= Laura Curtis Bullard =

American writer and suffragist

Laura Curtis Bullard (1831–1912) was an American writer and women's rights activist. She founded a newspaper called The Ladies' Visitor, and Drawing Room Companion and published two novels with women's rights themes, the best known of which is Christine: or, Woman's Trials and Triumphs. She was elected as a corresponding secretary for the National Woman Suffrage Association, led by Elizabeth Cady Stanton and Susan B. Anthony, at its founding meeting. She succeeded Stanton as editor of The Revolution, a women's rights newspaper founded by Stanton and Anthony.

==Early years==
Laura Jane Curtis was born in Freedom, Maine, on Nov. 21, 1831, the oldest of five children of Lucy Winslow Curtis and Jeremiah Curtis. Her father was an abolitionist who became wealthy by establishing a company in Bangor, Maine, where the family moved, that produced Mrs Winslow's Soothing Syrup, a morphine-based tonic.
In 1859 Laura married Enoch Bullard, an executive in her family's business who later became its president.

==Career==
Bullard published two novels about women who determined the course of their own lives without depending on men. In 1854, when she was 23 years old, Bullard anonymously published Now-a-days!, in which the novel's heroine, who comes from a wealthy family, rejects a marriage proposal and moves to a remote part of Maine to earn her living as a teacher.
In 1856 Bullard published under her own name Christine: or, Woman's Trials and Triumphs, in which the heroine rejects a disreputable suitor, becomes a woman's rights lecturer, opens a home for impoverished working women and adopts a daughter.
Bullard also founded and edited a newspaper in New York City called The Ladies' Visitor, and Drawing Room Companion, which she published monthly from 1855 until she became pregnant in 1861.

Bullard was one of the earliest members of Sorosis, a women's professional and literary society that was founded in 1868. She became a corresponding secretary for the National Woman Suffrage Association, led by Elizabeth Cady Stanton and Susan B. Anthony, at its founding meeting in 1869. She wrote articles for The Revolution, the weekly women's rights newspaper founded by Stanton and Anthony in 1868. In 1870 she co-founded the Brooklyn Women's Club along with her friend Elizabeth Tilton, poetry editor of The Revolution and wife of Theodore Tilton, editor of the liberal New York Independent.

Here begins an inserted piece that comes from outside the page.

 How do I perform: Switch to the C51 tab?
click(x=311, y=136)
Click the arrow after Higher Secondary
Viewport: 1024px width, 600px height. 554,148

In May 1870 Bullard succeeded Stanton as editor of The Revolution. Under her leadership the paper developed a less confrontational style and was more oriented toward literature, but it continued to focus on women's issues.
When Bullard assumed editorship of the paper, it was losing money at an unsustainable rate. She tried to increase revenue by including more advertisements. Stanton and Anthony had refused to accept advertisements for patent medicines, but Bullard printed ads of that type, many of which dealt with products sold by her family's business.

In December 1870, Bullard left for Europe with her son and elderly parents but continued to edit the newspaper from abroad. After editing The Revolution for 18 months, Bullard resigned her position in October 1871, citing the difficulty of editing the paper from Europe.
The newspaper published its last issue less than four months later.

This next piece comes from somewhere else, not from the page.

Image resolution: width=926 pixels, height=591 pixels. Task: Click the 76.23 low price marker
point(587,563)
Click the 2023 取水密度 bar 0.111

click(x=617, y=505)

In January 1871, three New York newspapers printed rumors of an affair between Bullard and Theodore Tilton, who supposedly had sailed to Europe to join her. Both parties denied the rumors, which were never substantiated. Bullard remained a friend of Elizabeth Tilton after the rumors had been published.

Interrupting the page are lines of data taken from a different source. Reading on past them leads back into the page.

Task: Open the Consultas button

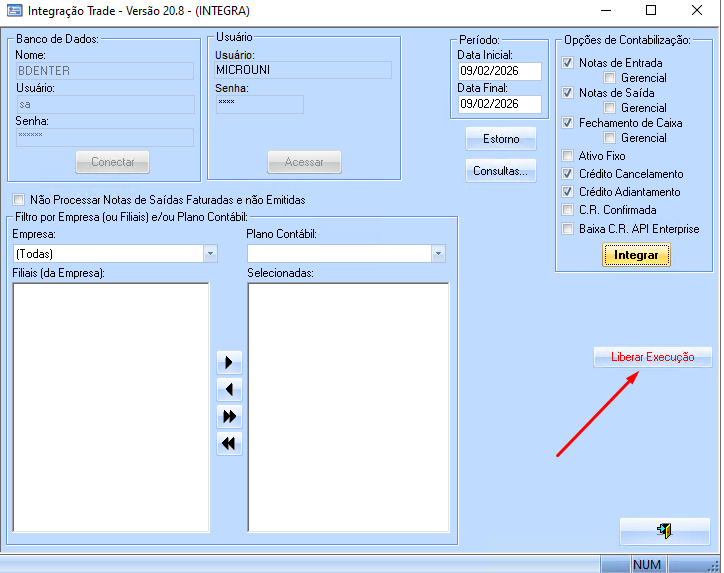Action: pyautogui.click(x=500, y=171)
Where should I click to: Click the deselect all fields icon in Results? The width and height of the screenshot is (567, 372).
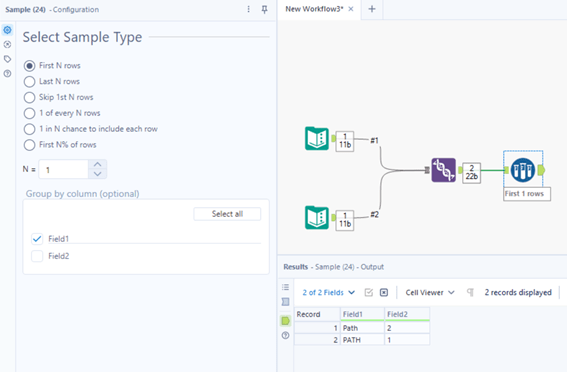tap(384, 292)
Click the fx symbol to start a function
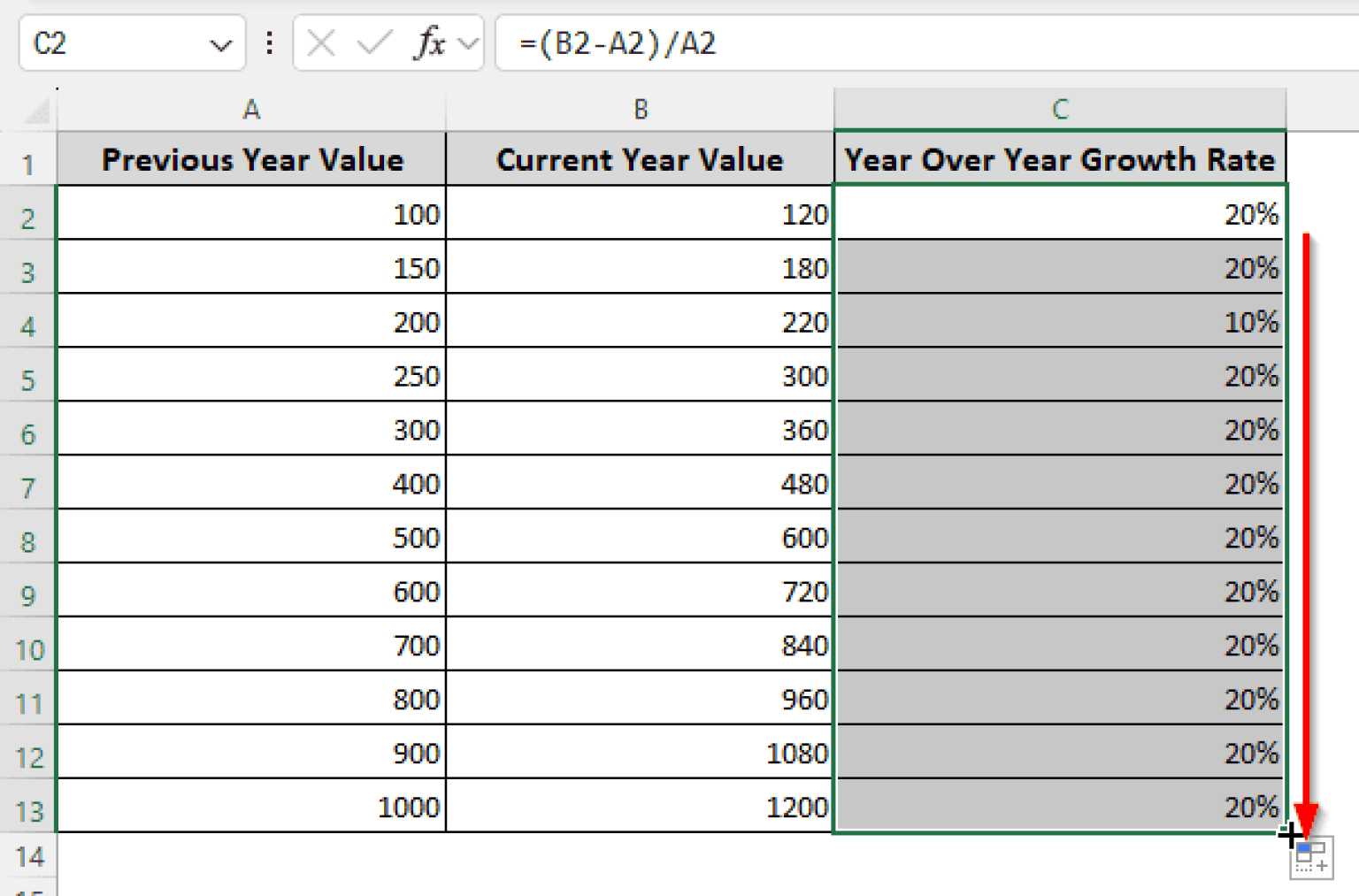Viewport: 1359px width, 896px height. click(431, 43)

When Emily Faithfull visited America from England in 1872, Mrs. Bullard provided her with a "headquarters" for her first American tour. Twelve years later, Faithful wrote of her:

Always dressed in exquisite taste, with a remarkably handsome face, expressive eyes, and that nameless charm which belongs to the refined and cultivated lady. Mrs. Bullard impressed you as much with a sense of her brilliant social qualities as her intellectual gifts. The correspondent of several foreign magazines, busy in philanthropic enterprises, and one of the most brilliant conversationalists I ever met, she naturally attracted around her not only those interested in social and educational reforms, but the best elements in literary and artistic circles. Her "evenings at home" reminded me of the pleasantest gatherings I ever attended at certain noted houses in London and Paris, where politicians and foreign diplomatists, men of science, poets, and wits, were skilfully commingled.
— Emily Faithfull, Three Visits to America (1884)

After Bullard left The Revolution she continued to maintain her friendship with Stanton, who was a frequent houseguest, and she continued to support the campaign for women's rights. She devoted much of the latter part of her life to the encouragement of writers and social reformers in both the U.S. and Europe. She corresponded with Walt Whitman and welcomed Oscar Wilde to her home when he visited the U.S. She published several essays and translated three German novels, but her work as a writer had mostly ended. Bullard died on January 19, 1912.